(Given information)

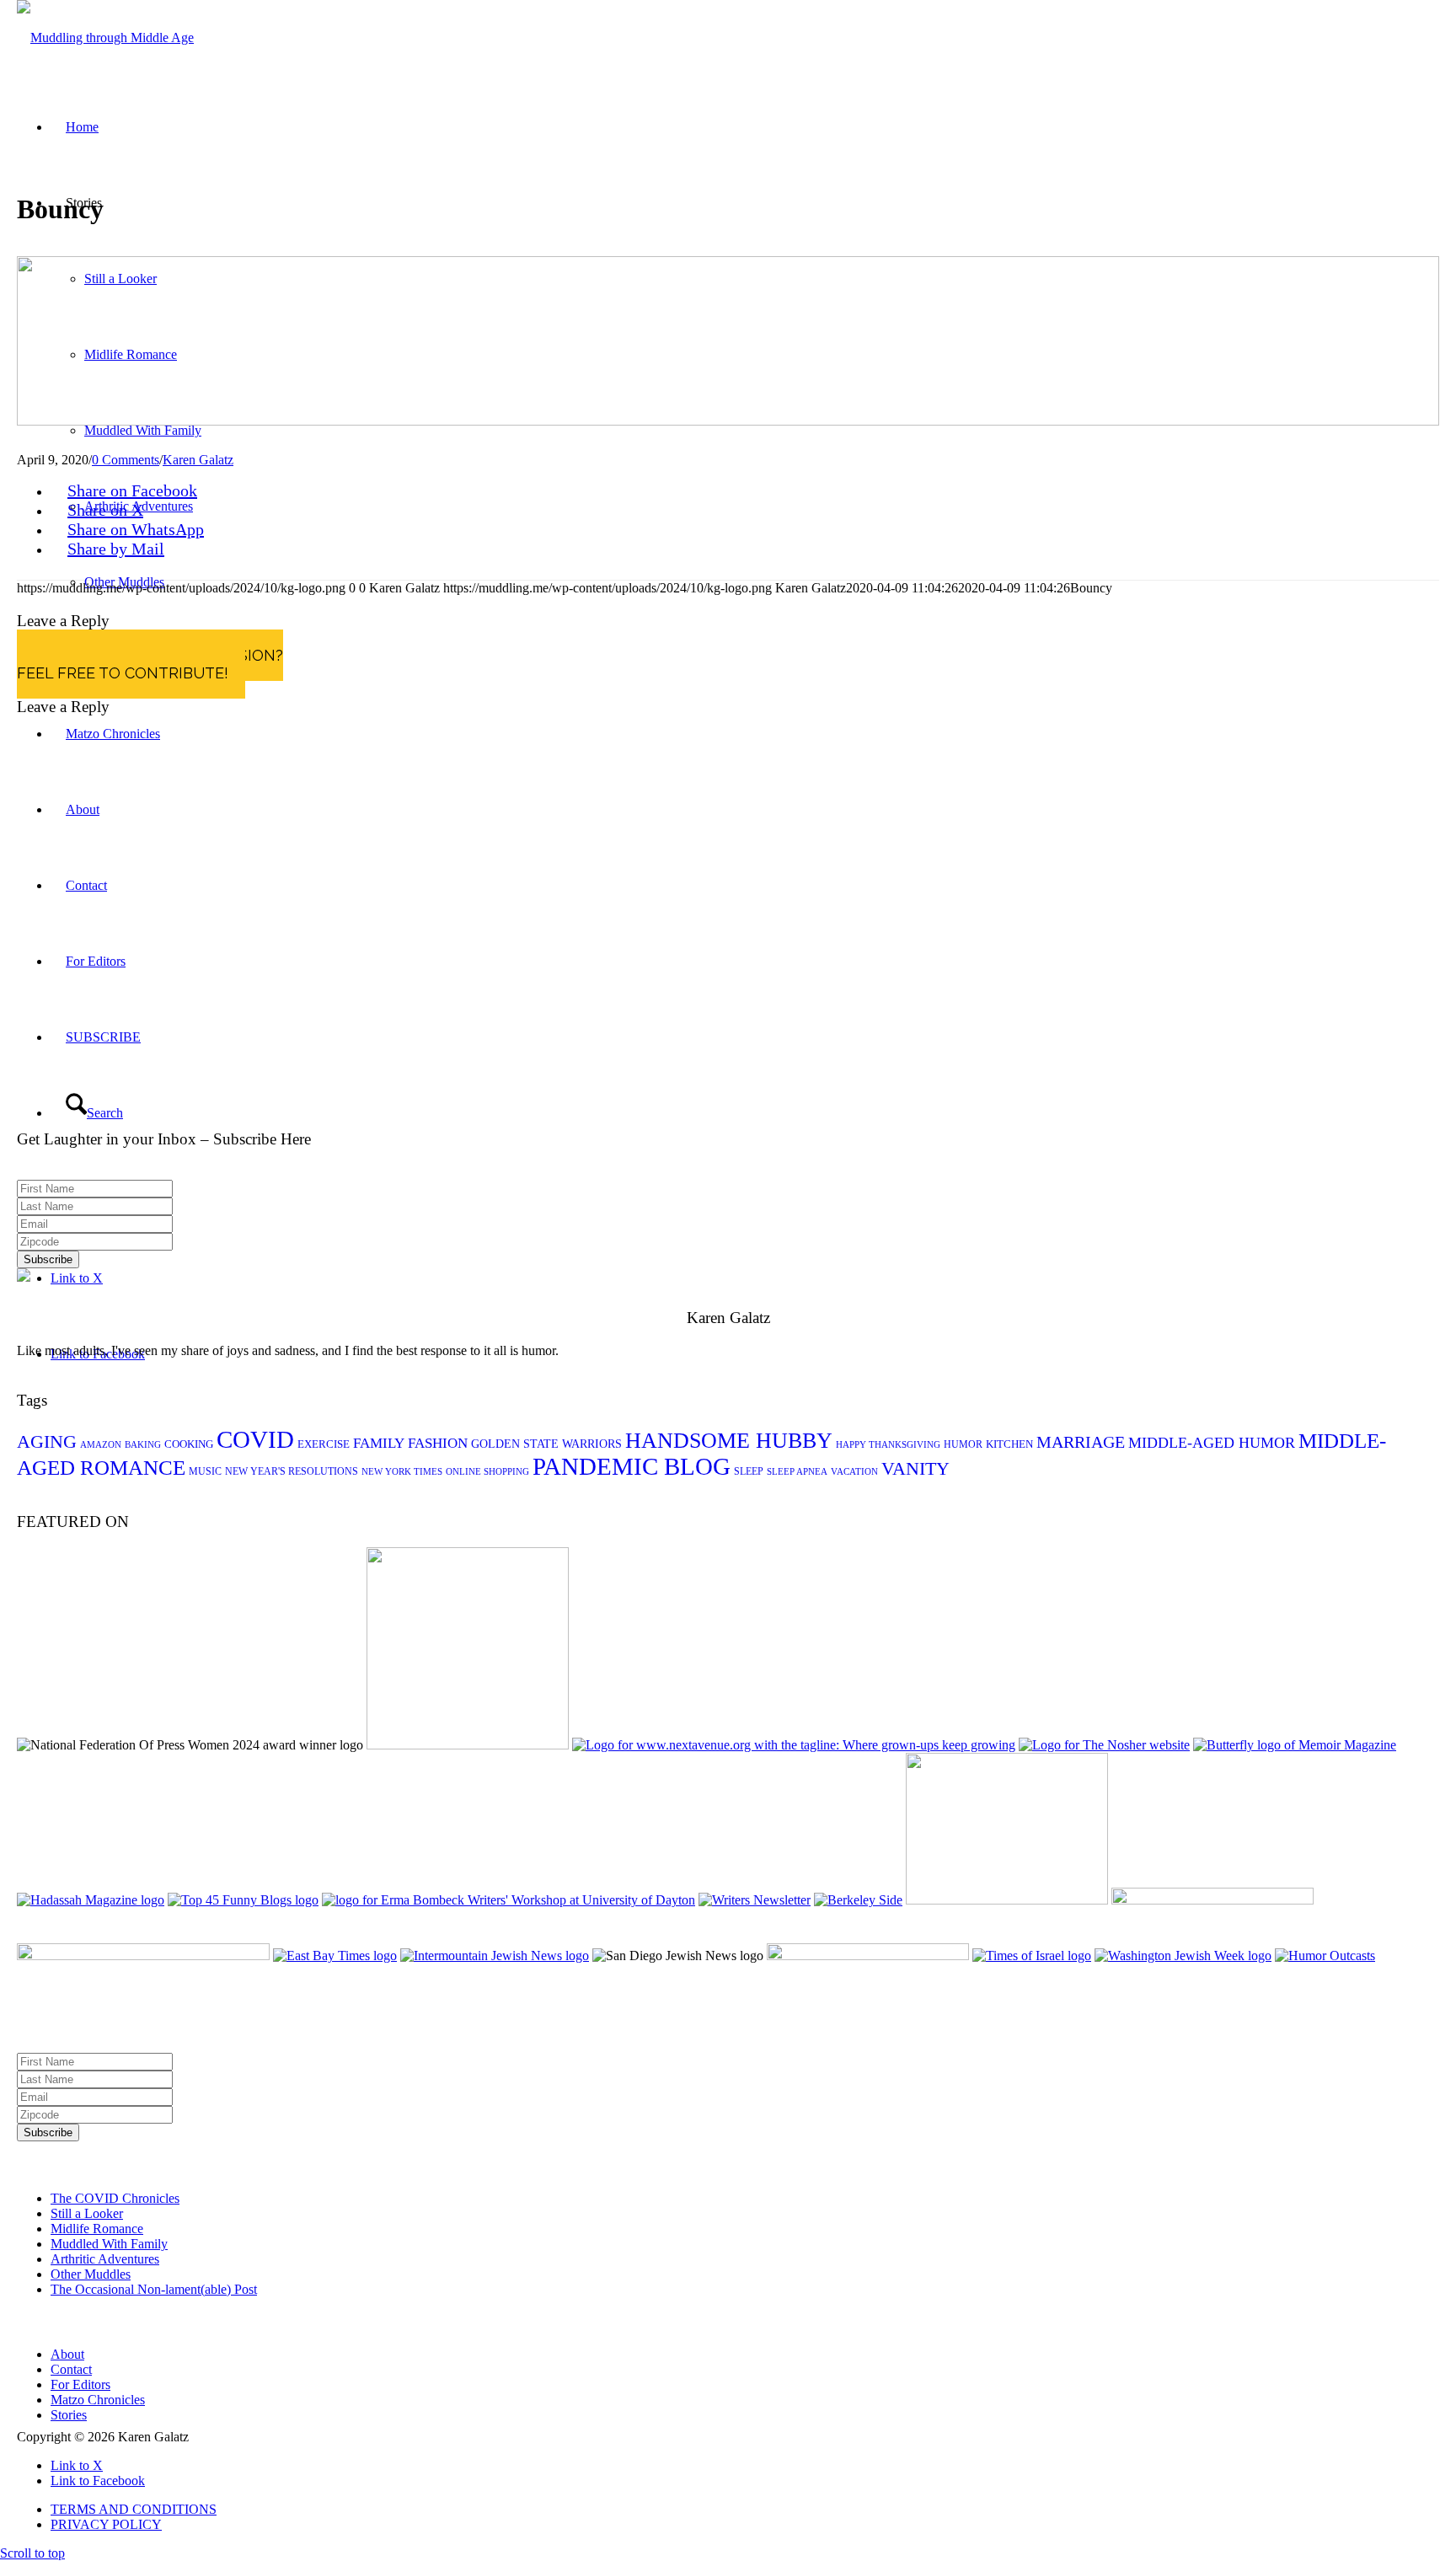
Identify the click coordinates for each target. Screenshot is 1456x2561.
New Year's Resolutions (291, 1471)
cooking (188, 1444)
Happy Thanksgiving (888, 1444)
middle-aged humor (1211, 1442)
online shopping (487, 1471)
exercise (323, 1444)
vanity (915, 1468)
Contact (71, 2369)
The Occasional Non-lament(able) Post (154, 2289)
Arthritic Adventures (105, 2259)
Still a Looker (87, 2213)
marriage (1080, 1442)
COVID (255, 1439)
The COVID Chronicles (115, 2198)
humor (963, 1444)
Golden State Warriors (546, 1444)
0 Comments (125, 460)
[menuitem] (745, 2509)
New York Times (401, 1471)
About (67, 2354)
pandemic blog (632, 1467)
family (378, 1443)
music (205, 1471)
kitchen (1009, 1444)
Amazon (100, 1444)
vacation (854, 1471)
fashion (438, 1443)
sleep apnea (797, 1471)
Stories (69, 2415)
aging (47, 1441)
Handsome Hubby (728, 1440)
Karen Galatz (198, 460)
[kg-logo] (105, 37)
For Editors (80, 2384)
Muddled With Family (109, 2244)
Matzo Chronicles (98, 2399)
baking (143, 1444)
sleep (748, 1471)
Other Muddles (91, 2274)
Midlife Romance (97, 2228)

(End Given information)
(Given information)

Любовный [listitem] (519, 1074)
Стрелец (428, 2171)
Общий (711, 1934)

(End Given information)

Referring to the material above, set down exactly the lines between the line with "kitchen (1009, 1444)" and the line with "Midlife Romance (97, 2228)", inclusive, and no other lines.

#### [Response to the task]
kitchen (1009, 1444)
Amazon (100, 1444)
vacation (854, 1471)
fashion (438, 1443)
sleep apnea (797, 1471)
Stories (69, 2415)
aging (47, 1441)
Handsome Hubby (728, 1440)
Karen Galatz (198, 460)
[kg-logo] (105, 37)
For Editors (80, 2384)
Muddled With Family (109, 2244)
Matzo Chronicles (98, 2399)
baking (143, 1444)
sleep (748, 1471)
Other Muddles (91, 2274)
Midlife Romance (97, 2228)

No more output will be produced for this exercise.